Consider this Racket function:

(define (sqrt x guess)
(if (< (abs (- (expt guess 2) x)) 0.001)
guess
(sqrt x (* 0.5 (+ guess (/ x guess))))))

• The only place sqrt ever calls itself is in a tail position
• if is a macro: it returns something to be evaluated rather than evaluating it itself
• Since (sqrt x (* ...)) is one of the returned forms from if, it is a tail call.

## Practice 1¶

Identify the tail-calls and state whether the function is tail-recursive or not.

(define (double-all lst)
(if (null? lst)
'()
(cons (* 2 (car lst))
(double-all (cdr lst)))))


## Practice 2¶

Identify the tail-calls and state whether the function is tail-recursive or not.

(define (sum-list lst)
(if (null? lst)
0
(+ (car lst)
(sum-list (cdr lst)))))


## Practice 3¶

Identify the tail-calls and state whether the function is tail-recursive or not.

(define (sum-list lst)
(define (sum-iter lst acc)
(if (null? lst)
acc
(sum-iter (cdr lst) (+ (car lst) acc))))
(sum-iter lst 0))


## Practice 4¶

Identify the tail-calls and state whether the function is tail-recursive or not.

(define (fib n)
(if (< n 2)
n
(+ (fib (- n 1))
(fib (- n 2)))))


## Practice 5¶

Identify the tail-calls and state whether the function is tail-recursive or not.

(define (fib n)
(define (fib-iter n a b)
(if (= n 0)
a
(fib-iter (- n 1) b (+ a b))))
(fib-iter n 0 1))


## Translating Tail-Recursion to Loops¶

To translate a tail recursive function to a loop, we can surround the function body in an infinite loop, and when we tail-call ourselves, replace that with a reassignment of our arguments and a continue.

How might this look in the code below?

int fib_iter(int n, int a, int b) {
if (n == 0) return a;
return fib_iter(n - 1, b, a + b);
}


## Loop Translation Example¶

Before optimization:

int fib_iter(int n, int a, int b) {
if (n == 0) return a;
return fib_iter(n - 1, b, a + b);
}


After optimization: (not pretty, but shows what a compiler might do)
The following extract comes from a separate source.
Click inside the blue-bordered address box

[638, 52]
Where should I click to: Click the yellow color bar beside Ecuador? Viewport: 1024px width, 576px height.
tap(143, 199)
int fib_iter(int n, int a, int b) {
while (true) {
if (n == 0) return a;
int next_n = n - 1, next_a = b, next_b = a + b;
n = next_n, a = next_a, b = next_b;
continue;
}
}


## Can we do better?¶

What if we wanted our compiler to handle circular recursive cases like this:

1. Procedure A can tail-call procedure B.
2. Procedure B can tail-call procedure C.
3. Procedure C can tail-call procedure A.

Brainstorm optimization techniques with your learning group. Think aloud!

## The Trampoline Method¶

Idea: in interpreted languages, we have an evaluator function which takes an expression and the storage context, if we make this function call functions in a loop and have our functions return what it should call next, we can get free tail-call optimization that also supports circular tail calls!

(figure on whiteboard)

## Thinking of the Trampoline Visually¶ Think of these people as functions, one function returns its unevaluated tail-call to the trampoine rather than calling it itself.

## Why is TCO important to SlytherLisp?¶

The only structure for looping in SlytherLisp is recursion, so we need to be able to efficiently be able to implement loops in SlytherLisp.

You should implement TCO using the trampoline method. Hint: lisp_eval can be your trampoline.

## Tail Recursive Modulo Cons¶

Some tail call optimizers have an additional trick in their hat: tail call modulo cons. This technique allows the CDR argument to a cons tail call to become a tail call.

1. Rather than waiting for the CDR to finish evaluating to construct the cons cell, the cell is constructed right away without setting the CDR argument.
2. A reference to the CDR is passed back to the trampoline.
3. The trampoline stores the result of the CDR evaluation into the CDR reference.

The Racket compiler implements this technique. You are not required to implement this in SlytherLisp.